- **Extract to read**:
But I had a plan. I would do my time so I could get out and never look back. I wrote letters to the children’s hearing explaining how well I had been behaving, how I had made sense of my anger and was ready for a fresh new start. I lied. They let me out. I was taken to so-called ‘supported’ accommodation, where I have never felt so low as I did in those months there in that bedroom, living on Doritos and dip and a bottle of Buckfast. It wasn’t long before I found myself back at the doors of the psychologist at the YPU, only to be told to leave because I didn’t have a mental illness; I was apparently just traumatised.  

I was at rock bottom, wandering the streets of Edinburgh, but then came a turning point. A woman called Elaine and her daughter Claire lived in Portobello, they took in students from all over the world and had a spare room and I was told I could stay for two nights. I was there for two years!  

Elaine gave me a safe, loving place where I could detox and recover and I started to rebuild my life. Elaine and Claire inspired me to go back to school and give education another chance. I got regular support from a psychiatric nurse and Lorraine, my children’s rights worker, was always there for me. It was also the year I met Steven. He was Elaine’s nephew and we very quickly fell in love. It was a really happy time in my life and I felt like I belonged and had a future. I felt a real sense of achievement and pride in myself as I stood there as part of the school, with my crisp white shirt, purple tie and hair all shiny and neat. This was how I’d always wanted to feel at school. I finally felt like I belonged.

But my late teens and early twenties were a hard time for Steven and I. I had left care but I was still care experienced, and the trauma of my past was still echoing through the present. I wished I could be back in the safety of the children’s home with its rules. I’d become institutionalised and felt like I just couldn’t cope without the strict routine.  

I suffered bouts of depression and felt crippled by anxiety. Steven and I took some time apart. I was using sleeping pills for days at a time and felt like I was glued to my couch for weeks. When Steven and I got back together, I was still pressing self-destruct and I was back in the hospital after yet another overdose when he sat me down and reminded me of the dream I’d once had, to be part of a normal family, to have a normal life. Steven said, “Let me love you, Laura” and I took the biggest risk I’d ever taken.

On 22 September 2011, Steven and I got married in a town called Celebration in Florida and on the 13 April 2013, Maia was born. I had a family and I began to feel whole.

And when the First Minister announced a root-and-branch review of the care system at her party conference in October, it was one of the happiest days of my life. I was surrounded by my care-experienced brothers and sisters and I stood there beside Harry, one of the young people who had been at the meeting in Musselburgh just over a year ago. It felt like Harry and I really had come full circle from that meeting and being told not to speak, to the First Minister telling us that we’ve been heard.

I thought of so many things, the times I’ve been labelled and judged, told that I couldn’t work in a residential house because of my care experience. I thought of the times I just wanted to give up but somehow kept surviving. It felt like all those lost years were for that moment.  

How can anyone not care about this issue? Care isn’t an abstract thing that’s a million miles away, it’s all around us and can touch the life of anyone. I’m often asked if I think the Government will see this through and I confidently say yes, because I believe it. We have been maintaining this broken old care system for over 150 years and it’s time we gave these children what they need 

I told Lorraine, my children’s rights worker, a long time ago when I was in care, that I wanted to change the system and she told me it was too big to change. I phoned Lorraine after the SNP conference and told her we’ve got our revolution.

- **Information supplied**:
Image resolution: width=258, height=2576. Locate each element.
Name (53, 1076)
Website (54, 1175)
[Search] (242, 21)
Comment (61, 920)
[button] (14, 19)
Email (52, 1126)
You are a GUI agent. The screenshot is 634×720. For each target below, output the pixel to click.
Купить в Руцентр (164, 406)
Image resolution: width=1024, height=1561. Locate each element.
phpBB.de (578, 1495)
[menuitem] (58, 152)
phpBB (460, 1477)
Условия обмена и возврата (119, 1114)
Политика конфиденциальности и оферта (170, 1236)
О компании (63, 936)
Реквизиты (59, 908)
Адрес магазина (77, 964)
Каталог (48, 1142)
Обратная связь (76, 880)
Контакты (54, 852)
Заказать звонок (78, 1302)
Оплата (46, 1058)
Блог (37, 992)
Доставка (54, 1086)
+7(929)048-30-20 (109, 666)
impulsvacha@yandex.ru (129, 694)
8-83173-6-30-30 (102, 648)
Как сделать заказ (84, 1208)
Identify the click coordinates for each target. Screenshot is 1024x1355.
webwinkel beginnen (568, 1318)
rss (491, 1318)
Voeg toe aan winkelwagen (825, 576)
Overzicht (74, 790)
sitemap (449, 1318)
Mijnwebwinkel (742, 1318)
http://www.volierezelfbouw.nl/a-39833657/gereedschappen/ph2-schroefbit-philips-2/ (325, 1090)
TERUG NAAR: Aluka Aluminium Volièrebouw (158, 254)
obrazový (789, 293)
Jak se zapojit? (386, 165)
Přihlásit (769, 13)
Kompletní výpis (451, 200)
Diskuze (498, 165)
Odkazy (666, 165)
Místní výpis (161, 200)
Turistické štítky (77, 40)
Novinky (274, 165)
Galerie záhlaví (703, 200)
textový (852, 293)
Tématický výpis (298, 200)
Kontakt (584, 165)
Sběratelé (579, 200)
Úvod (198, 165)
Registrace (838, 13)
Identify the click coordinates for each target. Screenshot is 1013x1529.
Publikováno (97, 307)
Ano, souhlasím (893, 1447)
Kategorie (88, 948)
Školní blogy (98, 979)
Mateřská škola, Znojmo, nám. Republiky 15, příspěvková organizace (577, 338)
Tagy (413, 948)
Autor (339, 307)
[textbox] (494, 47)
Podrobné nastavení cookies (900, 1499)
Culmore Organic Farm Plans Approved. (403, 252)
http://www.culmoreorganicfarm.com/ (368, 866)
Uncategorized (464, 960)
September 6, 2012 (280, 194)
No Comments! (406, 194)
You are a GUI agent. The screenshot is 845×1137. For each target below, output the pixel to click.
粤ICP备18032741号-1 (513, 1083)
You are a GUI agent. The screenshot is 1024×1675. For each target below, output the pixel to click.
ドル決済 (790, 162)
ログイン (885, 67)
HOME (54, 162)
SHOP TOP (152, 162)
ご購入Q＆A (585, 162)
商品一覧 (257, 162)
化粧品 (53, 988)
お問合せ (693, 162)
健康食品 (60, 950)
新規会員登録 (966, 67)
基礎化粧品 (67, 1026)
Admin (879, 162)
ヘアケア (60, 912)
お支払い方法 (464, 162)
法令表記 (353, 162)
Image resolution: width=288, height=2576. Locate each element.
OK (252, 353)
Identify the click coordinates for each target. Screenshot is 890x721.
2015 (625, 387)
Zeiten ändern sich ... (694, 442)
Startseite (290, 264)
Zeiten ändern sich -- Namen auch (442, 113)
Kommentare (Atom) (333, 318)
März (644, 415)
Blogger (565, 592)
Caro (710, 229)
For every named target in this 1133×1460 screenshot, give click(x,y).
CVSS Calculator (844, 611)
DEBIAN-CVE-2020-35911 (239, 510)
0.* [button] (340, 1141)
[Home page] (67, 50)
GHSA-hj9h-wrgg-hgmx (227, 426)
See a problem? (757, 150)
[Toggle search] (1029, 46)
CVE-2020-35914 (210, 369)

- **Problem set**:
1 - Reproduce, character for character, the portion of the care account that opens with the words "And when the" and closes with "for that moment.".
2 - Answer these questions from the care account:
(a) In which town did Steven and the writer get married?
(b) How long did the writer end up staying with Elaine and Claire?
(c) For how many years does the writer say the broken care system has been maintained?

- **Results for the exercise**:
1 -
And when the First Minister announced a root-and-branch review of the care system at her party conference in October, it was one of the happiest days of my life. I was surrounded by my care-experienced brothers and sisters and I stood there beside Harry, one of the young people who had been at the meeting in Musselburgh just over a year ago. It felt like Harry and I really had come full circle from that meeting and being told not to speak, to the First Minister telling us that we’ve been heard.

I thought of so many things, the times I’ve been labelled and judged, told that I couldn’t work in a residential house because of my care experience. I thought of the times I just wanted to give up but somehow kept surviving. It felt like all those lost years were for that moment.

2 -
(a) Celebration, in Florida.
(b) Two years.
(c) Over 150 years.